__EXTRACTED RECORDS__:

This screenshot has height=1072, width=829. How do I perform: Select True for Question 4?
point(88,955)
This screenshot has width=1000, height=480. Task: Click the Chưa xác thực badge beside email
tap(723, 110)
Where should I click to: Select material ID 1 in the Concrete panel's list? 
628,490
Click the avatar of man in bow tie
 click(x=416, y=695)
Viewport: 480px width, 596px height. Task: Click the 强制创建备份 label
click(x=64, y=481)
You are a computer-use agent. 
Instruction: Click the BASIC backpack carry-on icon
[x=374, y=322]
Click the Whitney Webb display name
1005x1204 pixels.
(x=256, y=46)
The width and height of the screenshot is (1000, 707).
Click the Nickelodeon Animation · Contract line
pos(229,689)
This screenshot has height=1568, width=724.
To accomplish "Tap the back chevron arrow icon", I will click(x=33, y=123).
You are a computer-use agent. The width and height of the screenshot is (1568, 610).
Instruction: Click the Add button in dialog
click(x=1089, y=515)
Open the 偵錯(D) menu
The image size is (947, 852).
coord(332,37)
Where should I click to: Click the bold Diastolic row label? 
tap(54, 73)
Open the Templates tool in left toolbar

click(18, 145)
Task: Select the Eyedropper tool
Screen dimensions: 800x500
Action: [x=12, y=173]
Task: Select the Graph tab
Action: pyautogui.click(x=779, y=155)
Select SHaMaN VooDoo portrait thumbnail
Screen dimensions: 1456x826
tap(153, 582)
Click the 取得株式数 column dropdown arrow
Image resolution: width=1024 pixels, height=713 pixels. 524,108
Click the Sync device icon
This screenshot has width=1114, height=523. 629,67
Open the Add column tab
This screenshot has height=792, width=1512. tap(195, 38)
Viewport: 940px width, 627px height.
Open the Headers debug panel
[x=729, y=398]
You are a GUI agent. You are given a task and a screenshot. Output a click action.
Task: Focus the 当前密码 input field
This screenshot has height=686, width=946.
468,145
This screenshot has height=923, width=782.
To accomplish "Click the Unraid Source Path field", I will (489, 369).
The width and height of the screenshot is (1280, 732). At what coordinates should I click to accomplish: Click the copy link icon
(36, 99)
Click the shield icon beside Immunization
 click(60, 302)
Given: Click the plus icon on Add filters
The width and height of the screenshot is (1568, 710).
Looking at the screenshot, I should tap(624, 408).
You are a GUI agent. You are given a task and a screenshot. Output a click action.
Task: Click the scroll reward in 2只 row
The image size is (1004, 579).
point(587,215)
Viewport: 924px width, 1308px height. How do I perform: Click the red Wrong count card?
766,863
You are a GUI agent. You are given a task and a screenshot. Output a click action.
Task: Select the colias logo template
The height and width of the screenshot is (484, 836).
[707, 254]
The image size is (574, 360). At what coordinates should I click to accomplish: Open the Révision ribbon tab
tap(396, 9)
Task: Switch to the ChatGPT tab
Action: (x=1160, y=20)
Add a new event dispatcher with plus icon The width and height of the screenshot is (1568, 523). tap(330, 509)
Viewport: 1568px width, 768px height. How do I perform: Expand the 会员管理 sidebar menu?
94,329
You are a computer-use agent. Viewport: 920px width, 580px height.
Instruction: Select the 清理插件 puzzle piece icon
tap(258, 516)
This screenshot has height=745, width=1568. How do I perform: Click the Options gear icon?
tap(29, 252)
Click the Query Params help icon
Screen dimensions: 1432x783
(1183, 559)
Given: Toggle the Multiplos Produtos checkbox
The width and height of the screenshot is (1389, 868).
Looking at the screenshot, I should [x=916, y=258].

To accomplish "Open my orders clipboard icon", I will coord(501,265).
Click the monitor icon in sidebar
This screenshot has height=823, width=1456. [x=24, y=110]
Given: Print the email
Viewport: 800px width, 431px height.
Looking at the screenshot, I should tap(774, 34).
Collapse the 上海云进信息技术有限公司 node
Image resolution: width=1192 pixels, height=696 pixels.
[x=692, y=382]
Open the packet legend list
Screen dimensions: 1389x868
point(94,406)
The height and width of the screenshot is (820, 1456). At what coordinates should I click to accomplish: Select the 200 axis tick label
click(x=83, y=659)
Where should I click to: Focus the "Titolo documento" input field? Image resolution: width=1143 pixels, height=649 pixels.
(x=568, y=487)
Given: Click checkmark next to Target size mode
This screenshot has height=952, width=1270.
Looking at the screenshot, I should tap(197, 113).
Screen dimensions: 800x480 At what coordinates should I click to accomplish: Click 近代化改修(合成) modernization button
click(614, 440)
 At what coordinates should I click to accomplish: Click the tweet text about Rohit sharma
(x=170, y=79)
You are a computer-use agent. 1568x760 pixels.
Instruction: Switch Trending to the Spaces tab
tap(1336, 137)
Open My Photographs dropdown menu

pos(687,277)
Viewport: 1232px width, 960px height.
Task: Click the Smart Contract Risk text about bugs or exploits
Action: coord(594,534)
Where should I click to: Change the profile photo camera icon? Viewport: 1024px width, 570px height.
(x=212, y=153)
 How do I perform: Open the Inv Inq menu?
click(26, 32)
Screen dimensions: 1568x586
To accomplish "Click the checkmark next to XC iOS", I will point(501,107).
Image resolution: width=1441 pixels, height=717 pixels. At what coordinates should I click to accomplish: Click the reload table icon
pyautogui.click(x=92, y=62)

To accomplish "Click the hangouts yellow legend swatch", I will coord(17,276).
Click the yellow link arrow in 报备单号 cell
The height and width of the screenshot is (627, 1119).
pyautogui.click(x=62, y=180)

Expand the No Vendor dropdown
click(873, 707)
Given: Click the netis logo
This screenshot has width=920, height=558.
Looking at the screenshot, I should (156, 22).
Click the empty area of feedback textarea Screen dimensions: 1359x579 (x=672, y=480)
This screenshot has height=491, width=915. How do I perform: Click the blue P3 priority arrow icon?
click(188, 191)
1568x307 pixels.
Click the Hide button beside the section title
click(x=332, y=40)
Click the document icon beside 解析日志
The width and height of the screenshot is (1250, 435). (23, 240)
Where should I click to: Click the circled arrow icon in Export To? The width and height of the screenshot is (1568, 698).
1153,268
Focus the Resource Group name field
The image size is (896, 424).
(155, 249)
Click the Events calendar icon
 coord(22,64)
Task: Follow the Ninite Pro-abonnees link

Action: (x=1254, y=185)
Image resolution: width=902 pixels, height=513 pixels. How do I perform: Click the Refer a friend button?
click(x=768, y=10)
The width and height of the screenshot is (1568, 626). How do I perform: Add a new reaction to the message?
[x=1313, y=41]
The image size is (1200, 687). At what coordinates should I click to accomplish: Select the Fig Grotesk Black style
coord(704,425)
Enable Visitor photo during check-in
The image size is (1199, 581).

__TASK BRIEF__:
Go through the entries and copy every line with "plus".

__WRITTEN SOLUTION__:
Given: Click the plus icon on Add filters
Add a new event dispatcher with plus icon The width and height of the screenshot is (1568, 523). tap(330, 509)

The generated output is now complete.